In spite of sporadic releases and minimal live performances, Relay for Death has managed to hold on to the fervor and excitement that 2010’s Birth of an Older, Much More Ugly Christ LP generated. Their most recent work, Anxiety of the Eye, was released during Summer Scum 5 (July 9-10 2016)—a wholly appropriate release for the final scumfest. Thankfully, No Rent Records made this release available outside of NYC for those of us who remain trapped in wage-labor hell. Again: Anxiety of the Eye is a wholly appropriate release.
This album is all about waves, the turning of the wheel, and passageways. The titular track opens with muted synth tones—a telephone hanging off the receiver, the amplified sound of a television screen, fluorescent bulbs—which fade completely into silence. A field recording of crickets and water fades in before being truncated by metallic thudding. When the high-frequency harsh noise kicks in, the physical reaction is unavoidable: a gasp, a blink, a turn of the head. A metallic sheen hangs over the track; a veneer of reverb and magnetic tape warble over droning loop and oxygen tank hissing. Just as suddenly, a change emerges. As “Anxiety of the Eye” progresses, the sounds and structure become more mechanical, rhythmic, and motorized. Almost every change in texture happens—no pun intended—within the blink of an eye.
“Western Sensorium” draws from the same family of sounds and textures as “Anxiety of the Eye” but structures them differently.
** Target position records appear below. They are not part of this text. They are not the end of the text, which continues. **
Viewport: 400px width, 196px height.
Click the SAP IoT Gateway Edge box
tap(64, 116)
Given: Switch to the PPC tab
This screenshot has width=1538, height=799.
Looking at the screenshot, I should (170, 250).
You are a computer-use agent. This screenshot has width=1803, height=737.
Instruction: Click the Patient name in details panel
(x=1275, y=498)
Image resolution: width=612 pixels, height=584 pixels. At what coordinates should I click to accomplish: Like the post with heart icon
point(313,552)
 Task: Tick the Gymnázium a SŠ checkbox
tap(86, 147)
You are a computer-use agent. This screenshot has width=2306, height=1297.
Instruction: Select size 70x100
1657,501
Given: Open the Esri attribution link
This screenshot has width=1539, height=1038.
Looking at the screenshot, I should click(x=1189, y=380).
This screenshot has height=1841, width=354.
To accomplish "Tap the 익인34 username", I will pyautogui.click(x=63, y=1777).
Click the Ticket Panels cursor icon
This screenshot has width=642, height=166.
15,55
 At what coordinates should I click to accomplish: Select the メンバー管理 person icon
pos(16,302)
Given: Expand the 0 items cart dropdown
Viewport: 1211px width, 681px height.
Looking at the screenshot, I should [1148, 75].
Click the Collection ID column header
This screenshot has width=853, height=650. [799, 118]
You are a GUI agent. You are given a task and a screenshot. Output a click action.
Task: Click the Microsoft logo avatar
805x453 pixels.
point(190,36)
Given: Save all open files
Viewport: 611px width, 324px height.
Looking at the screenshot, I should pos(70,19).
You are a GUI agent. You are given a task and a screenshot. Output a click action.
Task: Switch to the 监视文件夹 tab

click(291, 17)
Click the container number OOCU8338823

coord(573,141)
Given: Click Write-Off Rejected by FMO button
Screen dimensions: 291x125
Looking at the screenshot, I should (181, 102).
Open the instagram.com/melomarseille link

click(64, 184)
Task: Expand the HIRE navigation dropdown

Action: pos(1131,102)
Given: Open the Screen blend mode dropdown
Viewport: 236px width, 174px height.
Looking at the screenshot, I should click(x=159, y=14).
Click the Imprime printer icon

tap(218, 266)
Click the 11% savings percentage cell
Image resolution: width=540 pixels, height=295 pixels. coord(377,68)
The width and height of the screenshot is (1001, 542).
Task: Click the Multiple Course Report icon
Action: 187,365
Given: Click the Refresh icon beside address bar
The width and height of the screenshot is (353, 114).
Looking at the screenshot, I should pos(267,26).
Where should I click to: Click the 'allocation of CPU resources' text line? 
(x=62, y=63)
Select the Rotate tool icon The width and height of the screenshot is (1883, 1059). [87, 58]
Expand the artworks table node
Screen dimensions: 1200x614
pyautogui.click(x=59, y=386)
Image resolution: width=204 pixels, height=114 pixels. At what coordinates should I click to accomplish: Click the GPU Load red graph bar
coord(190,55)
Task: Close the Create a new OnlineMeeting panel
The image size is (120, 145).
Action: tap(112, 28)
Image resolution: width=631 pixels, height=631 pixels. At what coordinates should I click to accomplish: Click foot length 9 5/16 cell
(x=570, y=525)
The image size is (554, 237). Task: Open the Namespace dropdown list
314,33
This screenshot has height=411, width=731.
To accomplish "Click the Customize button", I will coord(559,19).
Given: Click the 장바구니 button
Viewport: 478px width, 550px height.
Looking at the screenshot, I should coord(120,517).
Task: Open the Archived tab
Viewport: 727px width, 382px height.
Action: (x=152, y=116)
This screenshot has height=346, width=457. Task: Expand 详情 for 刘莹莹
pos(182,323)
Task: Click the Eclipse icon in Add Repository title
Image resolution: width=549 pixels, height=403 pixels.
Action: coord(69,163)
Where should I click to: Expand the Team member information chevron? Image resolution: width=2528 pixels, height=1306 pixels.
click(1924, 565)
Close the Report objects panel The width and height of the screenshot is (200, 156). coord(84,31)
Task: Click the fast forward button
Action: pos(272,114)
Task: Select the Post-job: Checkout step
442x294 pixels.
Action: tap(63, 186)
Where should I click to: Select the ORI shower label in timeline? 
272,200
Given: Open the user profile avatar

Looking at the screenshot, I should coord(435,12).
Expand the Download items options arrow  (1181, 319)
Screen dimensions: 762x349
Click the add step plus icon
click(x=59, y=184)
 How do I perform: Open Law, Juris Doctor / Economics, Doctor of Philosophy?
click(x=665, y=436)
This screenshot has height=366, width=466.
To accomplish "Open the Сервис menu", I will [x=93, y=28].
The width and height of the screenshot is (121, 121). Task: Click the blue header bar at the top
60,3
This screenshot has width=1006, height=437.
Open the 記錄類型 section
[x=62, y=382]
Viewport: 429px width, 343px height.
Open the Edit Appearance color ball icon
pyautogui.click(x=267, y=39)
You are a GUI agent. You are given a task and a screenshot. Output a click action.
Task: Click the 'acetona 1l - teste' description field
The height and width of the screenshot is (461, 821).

Here, each fine-grained texture wavers—audible fata morgana—over and through one another. The sounds seem to match the title: grains, wisps, shimmers, and desert sounds. This is, by rough estimation, the audio equivalent of a salt flat basin. All the more fitting since, according to the liner notes, Afton Canyon, Death Valley, Lone Pine, and Macaulay Foundry all feature as sound sources. The B-side is both meditative and subtly unnerving—a true “calm before the storm” sort of unease or disquiet. The low-end rumbles churn beneath hissing waves like distant thunder underneath a dry breeze.
Much like Birth of an Older, Much More Ugly Christ, this release demands multiple sessions, both actively and passively engaging with the music to find different layers and textures. Relay for Death tracks tend to unfold, obscure, and reveal themselves differently at certain points, and thankfully their work stands up to repeated listens. At the rate they have been going, we might not hear from them until 2021; at least, though, there is this. A postcard from wherever: “We are alive. We are working. Thank you.”